**DATA SECTION:**
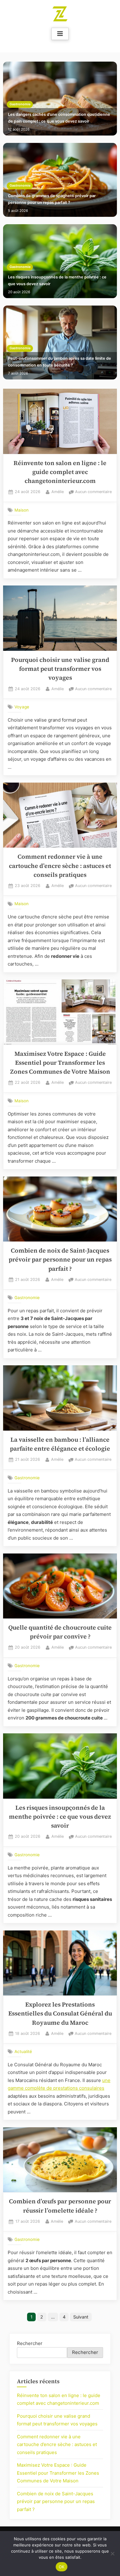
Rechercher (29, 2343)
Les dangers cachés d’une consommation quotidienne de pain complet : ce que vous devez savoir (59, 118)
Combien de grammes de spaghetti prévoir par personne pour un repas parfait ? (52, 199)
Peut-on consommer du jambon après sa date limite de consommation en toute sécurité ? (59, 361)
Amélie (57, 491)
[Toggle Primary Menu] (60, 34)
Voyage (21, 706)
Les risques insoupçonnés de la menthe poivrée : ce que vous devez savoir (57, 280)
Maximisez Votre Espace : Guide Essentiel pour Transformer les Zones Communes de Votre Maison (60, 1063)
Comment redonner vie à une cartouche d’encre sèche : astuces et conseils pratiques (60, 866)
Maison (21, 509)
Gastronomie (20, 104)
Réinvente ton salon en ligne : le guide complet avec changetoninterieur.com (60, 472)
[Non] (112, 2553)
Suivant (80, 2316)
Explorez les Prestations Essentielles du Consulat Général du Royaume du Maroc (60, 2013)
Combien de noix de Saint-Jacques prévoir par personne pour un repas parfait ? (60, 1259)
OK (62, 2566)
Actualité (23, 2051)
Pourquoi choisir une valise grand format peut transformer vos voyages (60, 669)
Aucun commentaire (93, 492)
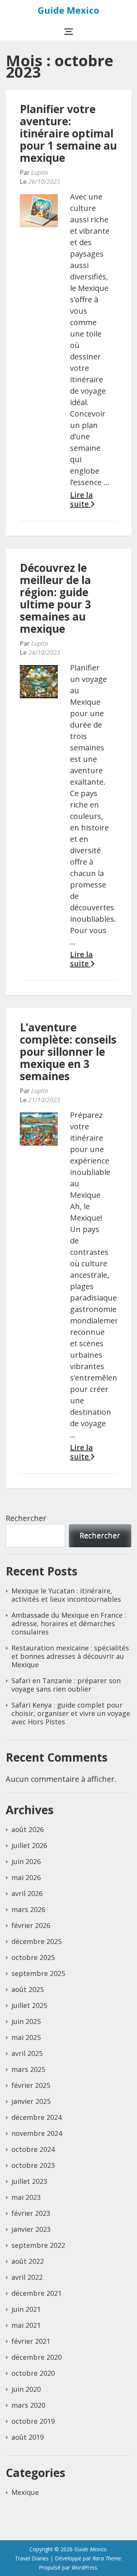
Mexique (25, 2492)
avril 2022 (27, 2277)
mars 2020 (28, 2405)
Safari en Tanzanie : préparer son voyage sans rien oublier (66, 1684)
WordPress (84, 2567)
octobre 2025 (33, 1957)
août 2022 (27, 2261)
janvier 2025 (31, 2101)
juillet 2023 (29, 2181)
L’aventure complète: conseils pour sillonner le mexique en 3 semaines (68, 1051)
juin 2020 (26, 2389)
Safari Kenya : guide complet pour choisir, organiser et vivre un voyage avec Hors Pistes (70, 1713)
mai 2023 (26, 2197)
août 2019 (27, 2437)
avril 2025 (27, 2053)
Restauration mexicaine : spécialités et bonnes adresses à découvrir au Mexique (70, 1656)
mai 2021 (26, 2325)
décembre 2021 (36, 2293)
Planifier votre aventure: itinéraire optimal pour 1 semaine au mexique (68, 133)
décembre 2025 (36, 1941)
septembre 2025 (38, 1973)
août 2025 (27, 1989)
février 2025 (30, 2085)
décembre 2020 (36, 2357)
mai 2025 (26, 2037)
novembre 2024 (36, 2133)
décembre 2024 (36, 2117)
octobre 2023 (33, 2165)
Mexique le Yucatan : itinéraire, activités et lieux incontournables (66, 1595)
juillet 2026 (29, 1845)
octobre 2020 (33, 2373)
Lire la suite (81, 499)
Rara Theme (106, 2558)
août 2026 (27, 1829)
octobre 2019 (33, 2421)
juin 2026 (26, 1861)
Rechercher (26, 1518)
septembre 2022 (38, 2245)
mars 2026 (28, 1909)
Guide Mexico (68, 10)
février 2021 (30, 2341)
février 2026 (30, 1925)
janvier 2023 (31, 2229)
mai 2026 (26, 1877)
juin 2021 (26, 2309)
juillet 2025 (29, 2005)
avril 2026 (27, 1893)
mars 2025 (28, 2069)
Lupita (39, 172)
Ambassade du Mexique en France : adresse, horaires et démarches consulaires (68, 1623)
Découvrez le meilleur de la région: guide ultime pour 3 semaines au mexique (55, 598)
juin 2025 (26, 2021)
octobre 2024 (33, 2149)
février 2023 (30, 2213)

**TASK TO CARRY OUT:**
In the listing above, find the line holding "Comment redonner vie" and the line holding "août 2022 (27, 2261)". Reproduce those two lines and all between them exactly, leaving out pictures.

**ANSWER FOR THE TASK:**
Comment redonner vie à une cartouche d’encre sèche : astuces et conseils pratiques (60, 866)
Maison (21, 509)
Gastronomie (20, 104)
Réinvente ton salon en ligne : le guide complet avec changetoninterieur.com (60, 472)
[Non] (112, 2553)
Suivant (80, 2316)
Explorez les Prestations Essentielles du Consulat Général du Royaume du Maroc (60, 2013)
Combien de noix de Saint-Jacques prévoir par personne pour un repas parfait ? (60, 1259)
OK (62, 2566)
Actualité (23, 2051)
Pourquoi choisir une valise grand format peut transformer vos voyages (60, 669)
Aucun commentaire (93, 492)
Mexique (25, 2492)
avril 2022 (27, 2277)
mars 2020 (28, 2405)
Safari en Tanzanie : préparer son voyage sans rien oublier (66, 1684)
WordPress (84, 2567)
octobre 2025 (33, 1957)
août 2022 (27, 2261)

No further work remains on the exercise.